Broad Street Wrington Vale Patient-Practice Partnership
Patient Records on-line 
Thursday, 6th September, 2007
The Wrington Vale Medical Practice PATIENT-PRACTICE PARTNERSHIP
open meeting held at Churchill Primary School.
Many of the issues raised by this major NHS scheme were addressed by Josie Tarnowski, Practice Manager, Adam Tuckett of the Avon Information Management & Technology Consortium (part of the local NHS), and Dr Charles Tricks of the Practice.
Jose Tarnowski in her brief introduction struck at the heart of the matter.
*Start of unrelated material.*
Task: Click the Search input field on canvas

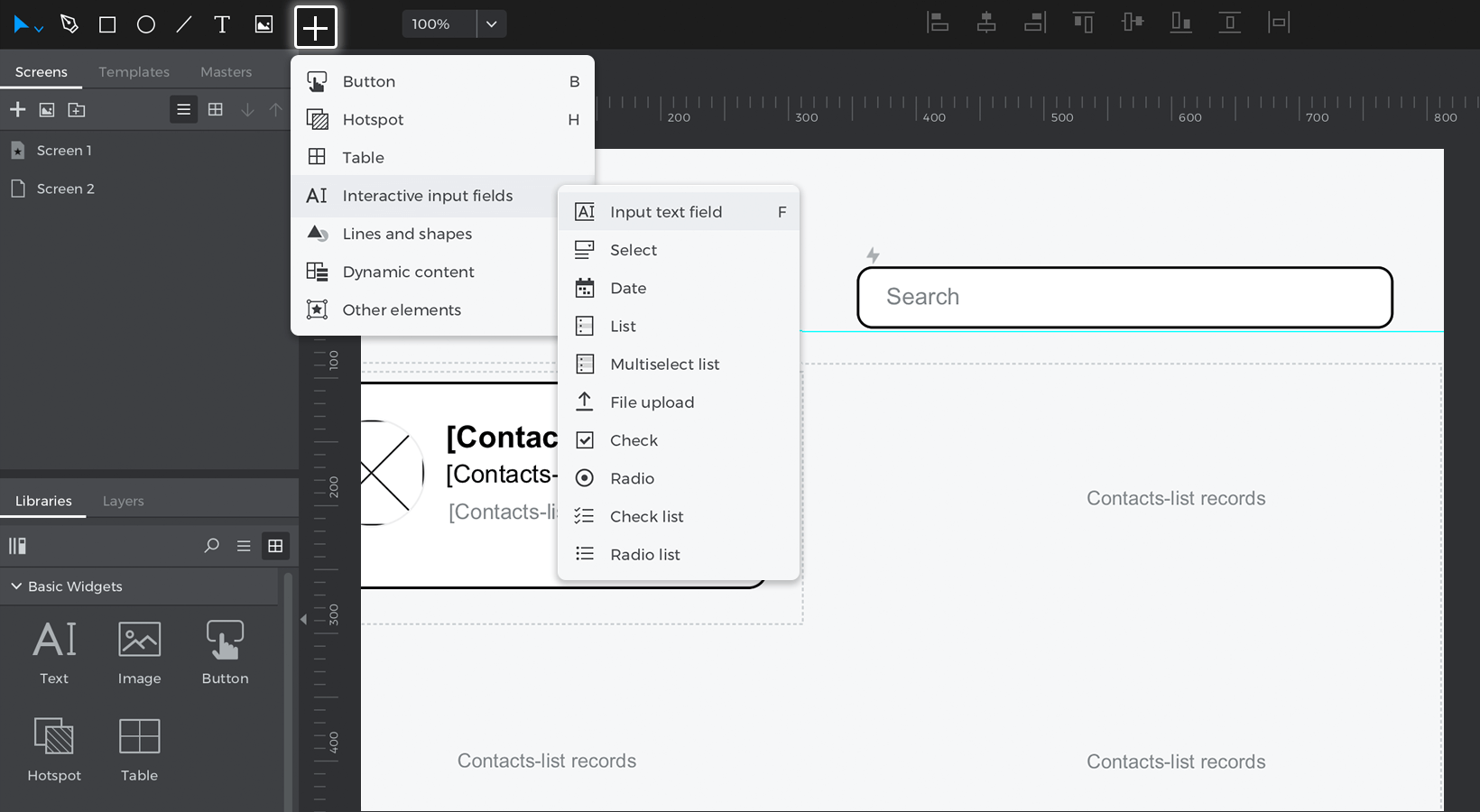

In a medical emergency, anywhere, would you want the doctor treating you, maybe trying to save your life, to have immediate access to information directly relevant to your condition, or would you prefer her to work by guesswork ?
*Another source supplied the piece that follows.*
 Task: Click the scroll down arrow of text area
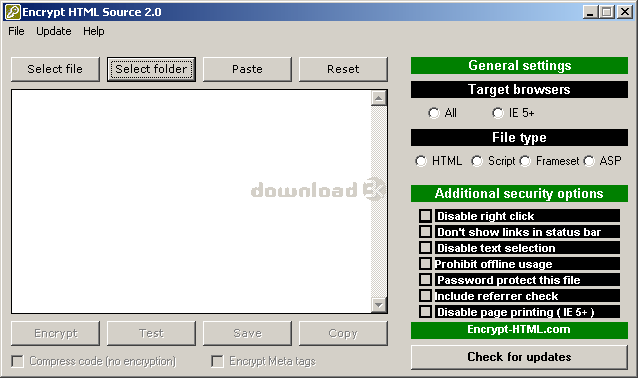378,305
As with all complex issues, boiling them down to a simple ‘yes’ or ‘no’ reeks of over-simplification. However, precisely because of all the ifs, ands, and buts raised by our 3 speakers, and discussed by a highly attentive audience, it was clear that, unless the simple question is answered ‘yes’, there’s hardly any point in worrying about the whole range of attendant problems.
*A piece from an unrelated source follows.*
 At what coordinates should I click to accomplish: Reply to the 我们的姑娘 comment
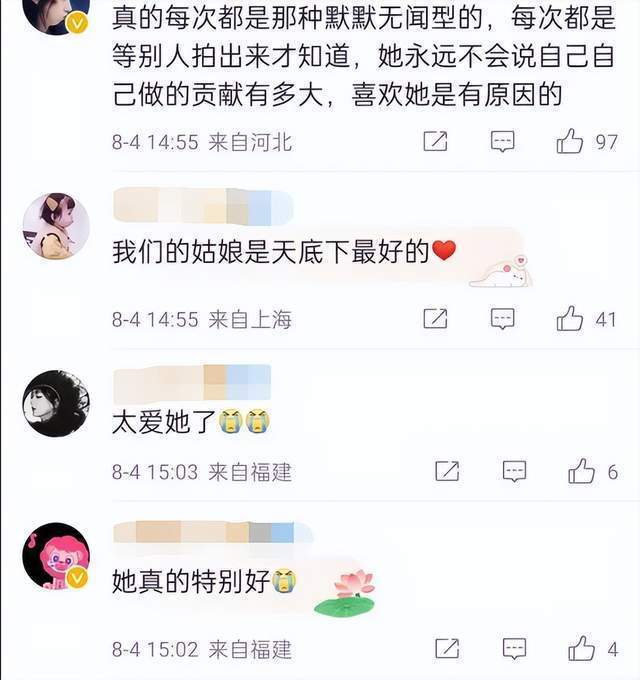point(503,319)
The speakers used a graphic set of Powerpoint slides to help the audience keep up with the practicalities, the possibilities, the ethics, the politics, and the costs of an enterprise whose ultimate goal is to ensure that medical practitioners are not hindered in giving the best possible treatment to patients by lack of access to clinical information about them.

Adam Tuckett described the process as being about linking all the disparate information systems currently in use or planned, into a single, coherent whole. As with any information system, there are concerns about security, access, fraud, manipulation, loss, and theft, but he pointed out this holds true for the present paper-based systems. This reminds us that we’re not moving from a near-perfect system into the unknown, but from an imperfect system into the partially known.

And it is what we do know about the present state of IT, especially where it involves the internet, which should put us all on our guard. Who should ultimately manage and control such an information system – government, IT experts, NHS managers ? Could one envisage a situation, for example, notwithstanding all the safeguards of the Data Protection Act, of a high risk of extreme terrorist attack, in which the government might not regard it as for the greater good to allow police access to patients’ files ? Adam Tuckett was sanguine, at least at the local level at which he works, about the robustness of procedures to implement a ‘need-to-know’ principle of access to patient clinical information.

Charles Tricks was equally reassuring in demonstrating his informed enthusiasm for the proven clinical benefits which are in prospect, matched with a healthy scepticism about the necessity or value of removing GPs with their unparalleled practical experience, from the core of the planning and design of systems whose sole purpose is to enable and support clinical excellence.

He summed up with his personal answer to Josie’s original simple question (“Well, on balance, I suppose, yes”) although it clearly carries with it the absolute imperative for all concerned with developing the system, that it must be done in genuine consultation with patients, and under the direction of medical practitioners – not government, and especially not those who stand to make the inevitable billions from the cost of the project.

It was noticeable many of his hearers were unaware – and unnerved – that the present Out-of-Hours arrangements provide no access at all to patient notes, a woeful state of affairs most likely to be seen as good a ground as any for the implementation of the central database.